** WORK TO COMPLETE **
An unchanged copy of every record below, without pictures, is the goal.

Segment Start: GIVEN RECORDS

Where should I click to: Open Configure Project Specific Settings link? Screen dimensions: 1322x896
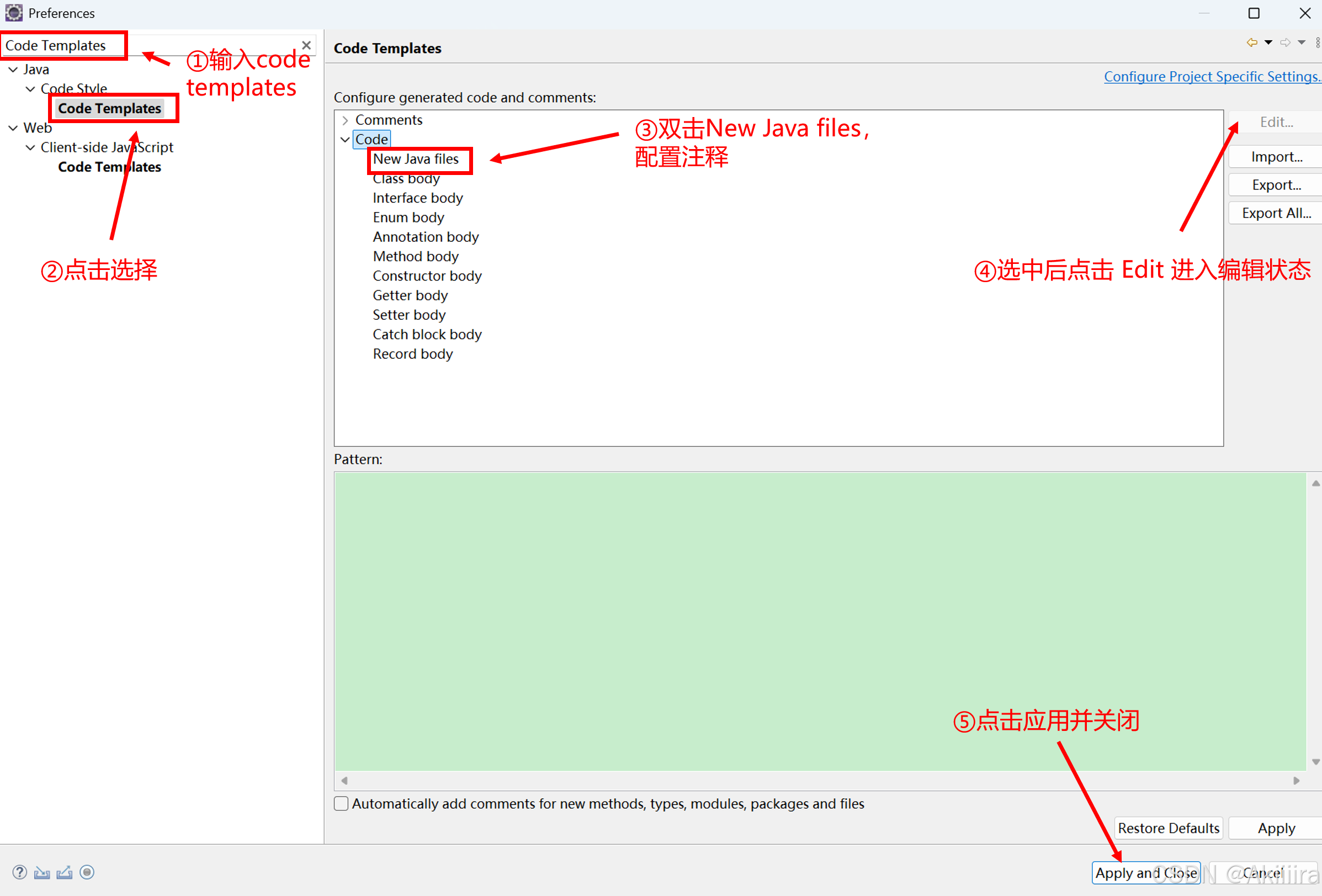(1212, 77)
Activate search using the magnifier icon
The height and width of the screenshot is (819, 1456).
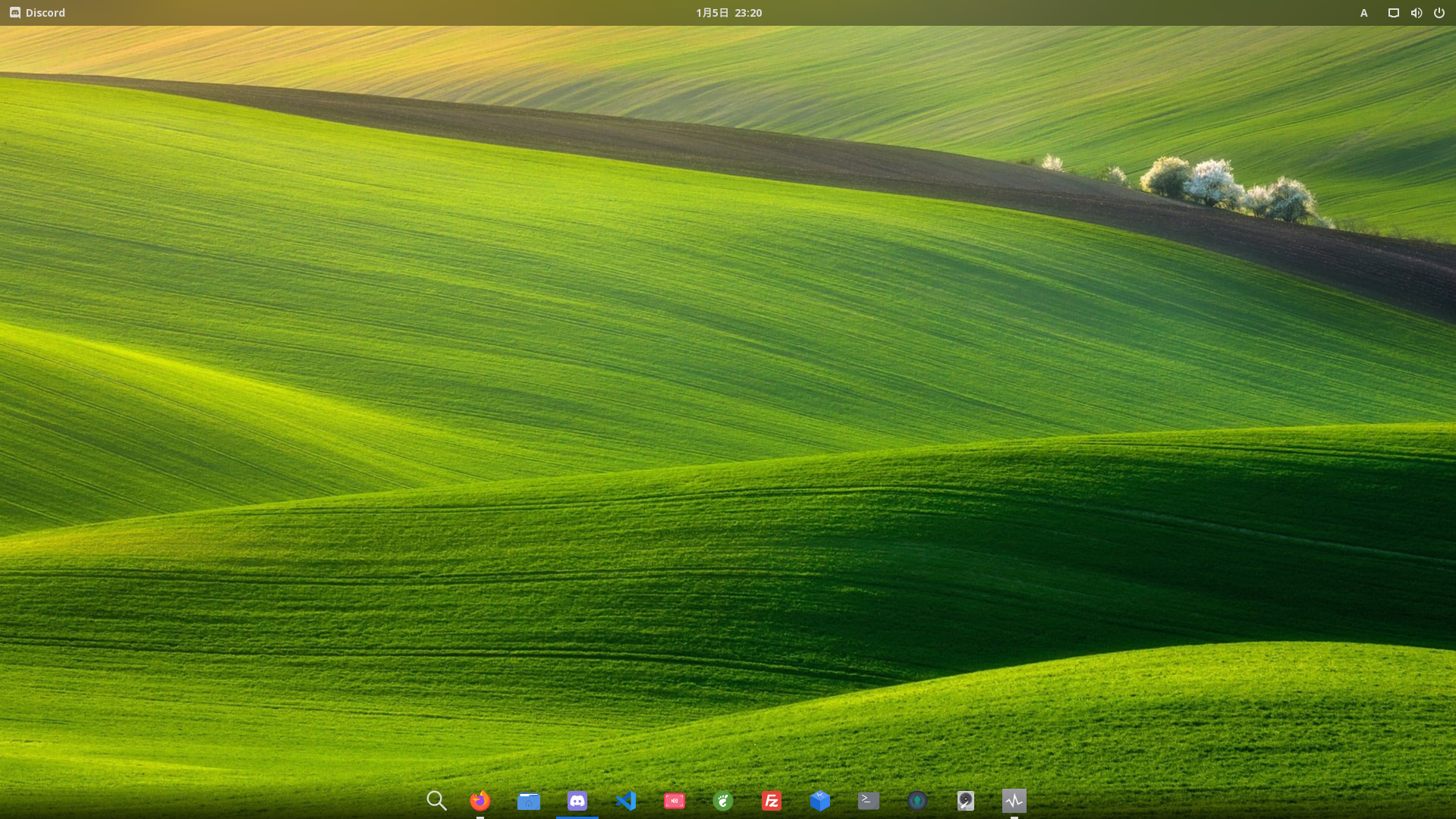(x=436, y=800)
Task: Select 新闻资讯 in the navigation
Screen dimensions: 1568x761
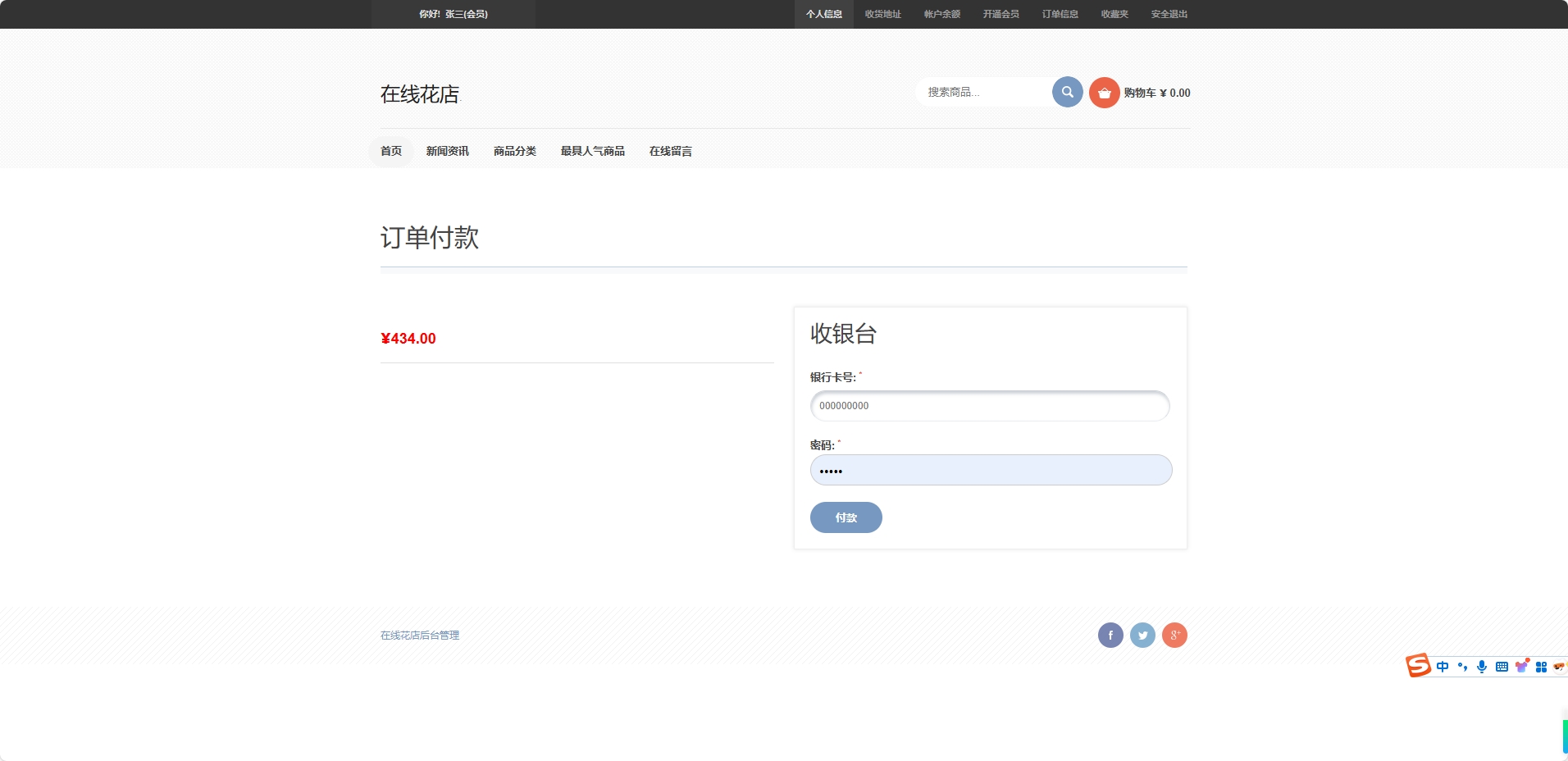Action: coord(447,151)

Segment End: GIVEN RECORDS

** EXERCISE RESULT **
Where should I click to: Open Configure Project Specific Settings link? Screen dimensions: 1322x896
(1212, 77)
Activate search using the magnifier icon
The height and width of the screenshot is (819, 1456).
(x=436, y=800)
Task: Select 新闻资讯 in the navigation
Screen dimensions: 1568x761
Action: coord(447,151)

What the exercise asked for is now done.